Bleiben wir zum Abschluss noch ein wenig in Großbritannien, wo der französische Staatspräsident Nicolas Sarkozy und seine Frau Carla Gäste der Königin auf Schloss Windsor waren. Der gleichnamige Ort wurde 1060 zum ersten Mal als Windlesoran schriftlich erwähnt und beschrieb nichts anderes als ein Flussufer, wo es eine Seilwinde - windle - für Lasten gab. Schon 1086 wurde in der Gegend dieser Winde der Grundstein für die heutige Burg gelegt.

Da Orte mit Seilwinden an Flussufern im Mittelalter keine Seltenheit waren, gibt es mehrere Dörfer namens Windsor. Auch als Nachname ist Windsor weit verbreitet: Die wegen ihrer außergewöhnlich langen Zunge berühmte amerikanische Porno-Prinzessin Keri Windsor trägt ihn ebenso wie Elisabeth Windsor, vulgo die Queen.
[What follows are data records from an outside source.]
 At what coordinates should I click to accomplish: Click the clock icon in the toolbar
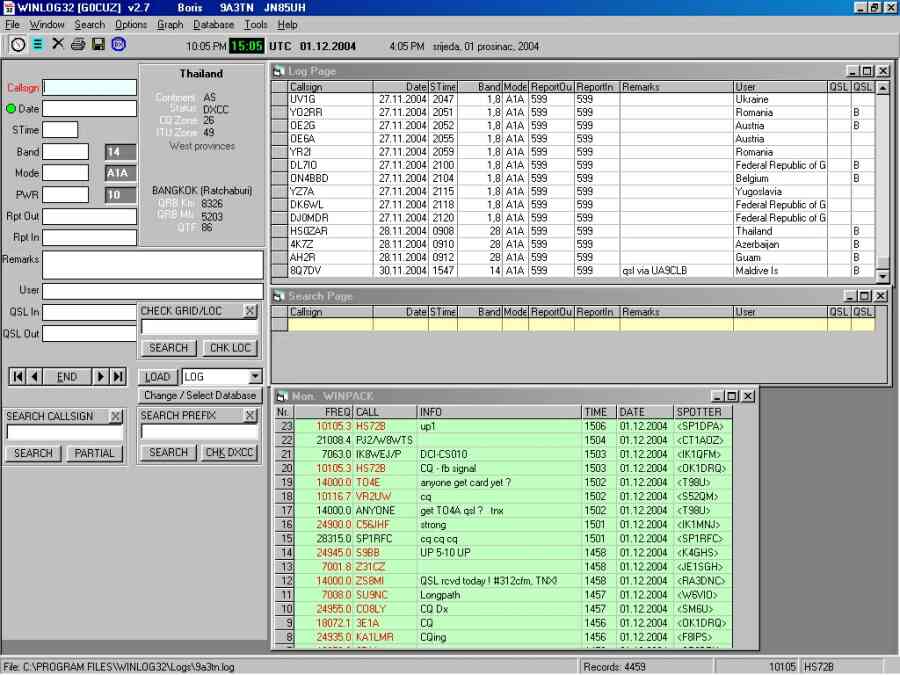pos(18,44)
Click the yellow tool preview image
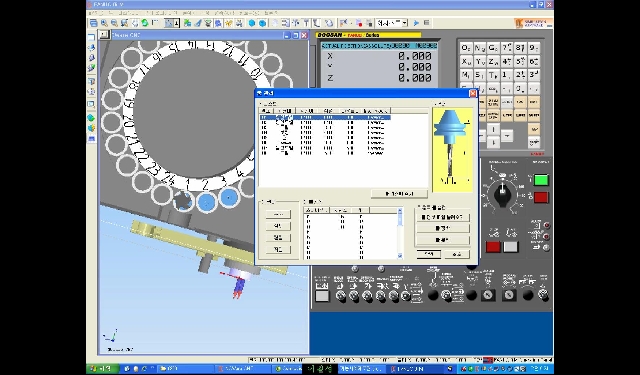Viewport: 640px width, 375px height. (x=452, y=149)
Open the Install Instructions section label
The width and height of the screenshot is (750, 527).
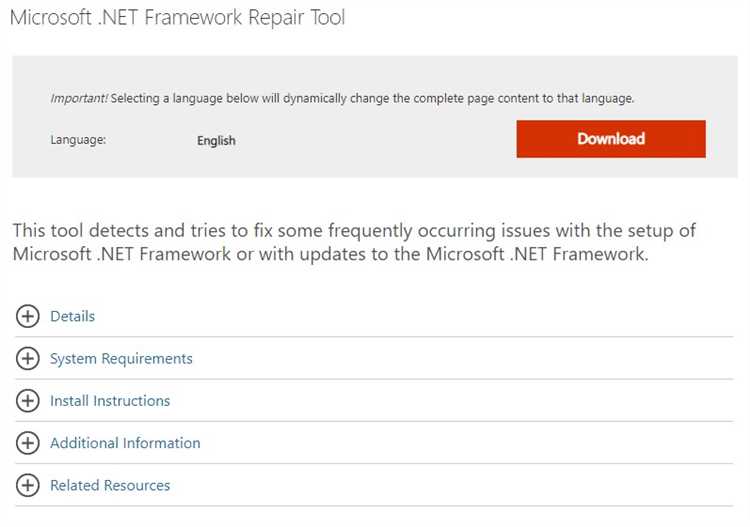point(110,401)
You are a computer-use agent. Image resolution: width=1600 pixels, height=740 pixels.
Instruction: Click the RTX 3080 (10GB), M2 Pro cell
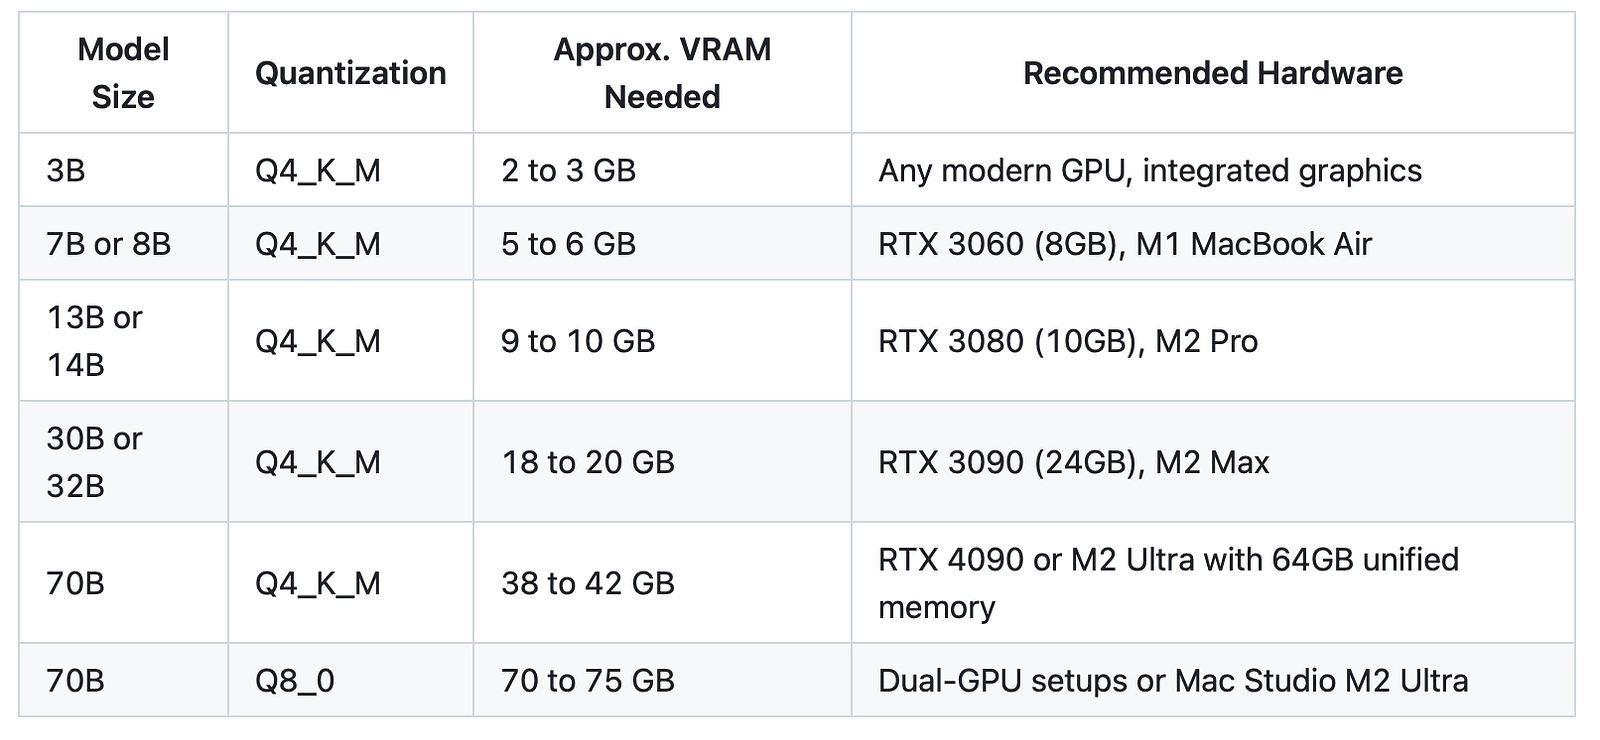1213,341
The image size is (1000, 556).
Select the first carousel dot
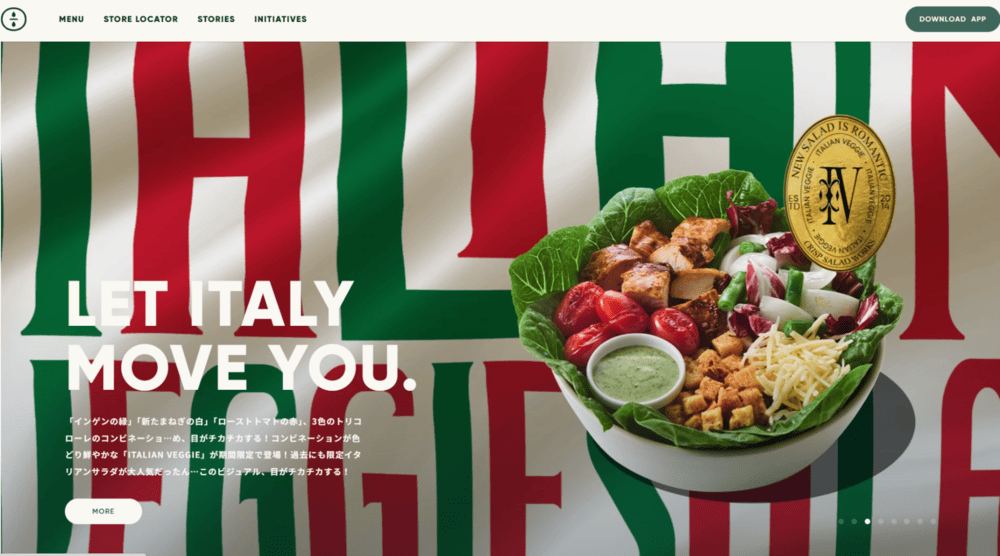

Ihr Familienname ist freilich relativ neu.

Erst unter dem Eindruck antideutscher Ressentiments auf dem Höhepunkt des Ersten Weltkrieges änderte die britische Königsfamilie auf Geheiß von König Georg V. am 17. Juli 1917 den Familiennamen vom teutonischen Sachsen-Coburg-Gotha ins unverfängliche - und für englische Zungen geschmeidigere - Windsor ab. Der Namenswechsel veranlasste den ansonsten nicht für seinen Humor bekannten deutschen Kaiser Wilhelm II. zu einem seltenen Witz: Er freue sich, so spottete er, schon jetzt auf die nächste Aufführung von William Shakespeares Komödie "Die lustigen Weiber von Sachsen-Coburg-Gotha".